The Access to Medicines Index, which tracks the actions of the top 20 drugmakers, showed on Wednesday there had been an improvement across the board in the past two years, reflecting both commercial self-interest and a concern for reputation.
Still, the nonprofit group behind the index took companies to task for not being more open about the widespread outsourcing of clinical trials in overseas countries, where many studies are handled by contract research organisations (CROs).
The analysis found no company was fully transparent about all the CROs it used, and only four - Merck & Co, Sanofi , GlaxoSmithKline and Eisai - provided evidence of enforcing codes of conduct to ensure CRO trials met safety and ethical standards.
Companies are increasingly conducting clinical trials in eastern Europe, Asia and Latin America, where costs are often lower and patients easier to recruit.
Low cost, High voume
With emerging markets now a top priority for pharmaceutical companies worldwide, as sales in Western nations slow, firms are experimenting with a wide variety of low-cost, high-volume models to boost business.
As a result, Wim Leereveld, founder of the Amsterdam-based Access to Medicine Foundation, said companies were becoming much more organised internally in addressing the needs of low-income markets.

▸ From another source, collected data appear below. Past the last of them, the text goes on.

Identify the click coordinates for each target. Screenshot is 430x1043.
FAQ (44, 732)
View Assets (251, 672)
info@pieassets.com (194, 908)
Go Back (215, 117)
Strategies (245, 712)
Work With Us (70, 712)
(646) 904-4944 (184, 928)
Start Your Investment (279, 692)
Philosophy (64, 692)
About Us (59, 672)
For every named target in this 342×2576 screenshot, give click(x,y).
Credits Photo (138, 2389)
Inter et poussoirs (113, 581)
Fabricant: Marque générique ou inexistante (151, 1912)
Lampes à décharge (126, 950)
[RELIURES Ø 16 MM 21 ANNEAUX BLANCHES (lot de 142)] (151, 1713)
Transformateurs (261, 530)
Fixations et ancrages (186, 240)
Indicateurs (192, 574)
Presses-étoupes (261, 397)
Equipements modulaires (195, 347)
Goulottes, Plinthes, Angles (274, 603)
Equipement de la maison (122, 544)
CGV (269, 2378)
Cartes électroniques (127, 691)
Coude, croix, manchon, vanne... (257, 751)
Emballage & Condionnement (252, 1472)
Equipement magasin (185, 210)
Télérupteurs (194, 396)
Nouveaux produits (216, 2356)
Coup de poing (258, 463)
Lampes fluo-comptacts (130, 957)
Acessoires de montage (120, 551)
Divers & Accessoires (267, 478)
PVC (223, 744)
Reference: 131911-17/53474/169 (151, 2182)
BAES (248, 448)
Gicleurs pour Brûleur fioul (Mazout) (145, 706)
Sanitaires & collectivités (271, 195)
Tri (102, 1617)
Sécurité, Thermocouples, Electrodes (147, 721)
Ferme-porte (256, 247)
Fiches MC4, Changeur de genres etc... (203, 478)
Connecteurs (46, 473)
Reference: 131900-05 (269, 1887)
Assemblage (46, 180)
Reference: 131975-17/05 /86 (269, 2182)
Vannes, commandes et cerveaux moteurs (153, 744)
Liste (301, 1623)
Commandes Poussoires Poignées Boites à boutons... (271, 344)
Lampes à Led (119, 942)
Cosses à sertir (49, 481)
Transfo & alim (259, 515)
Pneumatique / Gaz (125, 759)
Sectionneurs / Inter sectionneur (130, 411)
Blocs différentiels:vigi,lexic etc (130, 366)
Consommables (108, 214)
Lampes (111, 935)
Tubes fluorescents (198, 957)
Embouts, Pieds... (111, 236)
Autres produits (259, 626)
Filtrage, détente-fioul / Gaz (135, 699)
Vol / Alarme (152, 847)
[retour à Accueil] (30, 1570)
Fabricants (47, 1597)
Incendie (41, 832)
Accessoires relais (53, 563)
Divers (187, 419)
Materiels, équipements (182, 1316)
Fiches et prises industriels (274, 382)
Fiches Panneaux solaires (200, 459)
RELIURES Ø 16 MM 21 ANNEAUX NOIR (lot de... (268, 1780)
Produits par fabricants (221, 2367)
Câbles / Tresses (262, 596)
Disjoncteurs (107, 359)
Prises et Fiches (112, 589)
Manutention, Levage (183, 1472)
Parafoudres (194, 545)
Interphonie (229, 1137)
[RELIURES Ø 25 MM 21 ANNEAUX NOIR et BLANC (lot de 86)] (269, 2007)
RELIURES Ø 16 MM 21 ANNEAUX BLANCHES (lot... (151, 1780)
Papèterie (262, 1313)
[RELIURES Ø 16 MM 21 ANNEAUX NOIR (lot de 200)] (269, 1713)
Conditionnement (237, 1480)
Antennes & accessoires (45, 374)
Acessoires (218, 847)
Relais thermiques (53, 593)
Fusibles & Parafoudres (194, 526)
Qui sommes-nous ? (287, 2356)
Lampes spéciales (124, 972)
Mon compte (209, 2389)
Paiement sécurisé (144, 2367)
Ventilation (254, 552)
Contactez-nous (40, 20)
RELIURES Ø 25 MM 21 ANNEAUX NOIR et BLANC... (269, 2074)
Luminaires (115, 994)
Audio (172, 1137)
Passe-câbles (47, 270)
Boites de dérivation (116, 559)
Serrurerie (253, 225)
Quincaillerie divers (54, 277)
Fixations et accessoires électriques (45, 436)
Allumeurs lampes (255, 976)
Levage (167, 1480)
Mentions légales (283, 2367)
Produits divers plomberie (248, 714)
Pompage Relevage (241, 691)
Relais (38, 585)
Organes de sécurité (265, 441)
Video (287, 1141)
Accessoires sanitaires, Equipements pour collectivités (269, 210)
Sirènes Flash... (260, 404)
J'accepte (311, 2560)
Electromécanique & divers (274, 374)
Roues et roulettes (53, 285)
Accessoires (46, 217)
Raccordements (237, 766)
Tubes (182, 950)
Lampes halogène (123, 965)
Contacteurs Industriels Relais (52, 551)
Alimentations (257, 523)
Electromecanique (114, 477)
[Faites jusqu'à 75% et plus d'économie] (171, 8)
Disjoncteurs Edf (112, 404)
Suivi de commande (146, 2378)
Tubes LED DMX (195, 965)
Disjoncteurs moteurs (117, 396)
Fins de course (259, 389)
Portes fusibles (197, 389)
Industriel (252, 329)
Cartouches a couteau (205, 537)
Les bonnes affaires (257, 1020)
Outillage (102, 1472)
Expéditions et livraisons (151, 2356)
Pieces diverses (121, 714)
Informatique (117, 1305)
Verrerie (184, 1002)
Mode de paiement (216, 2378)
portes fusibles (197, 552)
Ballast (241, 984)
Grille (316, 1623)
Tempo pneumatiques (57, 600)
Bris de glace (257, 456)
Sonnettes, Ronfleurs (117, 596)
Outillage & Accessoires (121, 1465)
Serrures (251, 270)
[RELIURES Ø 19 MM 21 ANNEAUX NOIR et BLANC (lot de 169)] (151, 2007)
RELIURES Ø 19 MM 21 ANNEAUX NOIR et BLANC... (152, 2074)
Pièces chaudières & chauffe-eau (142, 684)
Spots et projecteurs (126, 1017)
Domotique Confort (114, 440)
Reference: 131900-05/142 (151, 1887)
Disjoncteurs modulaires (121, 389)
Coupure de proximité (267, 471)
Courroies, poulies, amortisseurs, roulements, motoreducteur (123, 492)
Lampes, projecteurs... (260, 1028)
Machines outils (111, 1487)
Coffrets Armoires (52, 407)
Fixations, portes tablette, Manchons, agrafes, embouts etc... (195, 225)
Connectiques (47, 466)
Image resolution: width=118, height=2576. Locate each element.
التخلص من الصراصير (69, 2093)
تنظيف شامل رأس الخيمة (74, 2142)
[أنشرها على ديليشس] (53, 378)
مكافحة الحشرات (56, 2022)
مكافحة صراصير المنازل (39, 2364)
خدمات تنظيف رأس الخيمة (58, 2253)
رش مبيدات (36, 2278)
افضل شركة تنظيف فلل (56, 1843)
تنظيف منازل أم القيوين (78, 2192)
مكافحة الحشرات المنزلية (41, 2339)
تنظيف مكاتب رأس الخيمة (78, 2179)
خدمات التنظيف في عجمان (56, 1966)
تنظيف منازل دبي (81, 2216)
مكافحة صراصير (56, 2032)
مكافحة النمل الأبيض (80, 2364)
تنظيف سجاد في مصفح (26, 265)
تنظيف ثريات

More companies are now adopting tiered pricing, with prices in poor countries sometimes reduced by 50 to 75 percent, although this varies considerably between companies, products and markets.
Britain's GlaxoSmithKline came top in the 2012 index, based on an assessment of performance across a range of activities, such as drug donation, patent policy, pricing and research.
Johnson & Johnson was second and Sanofi third, while Japanese drugmakers came bottom of the table.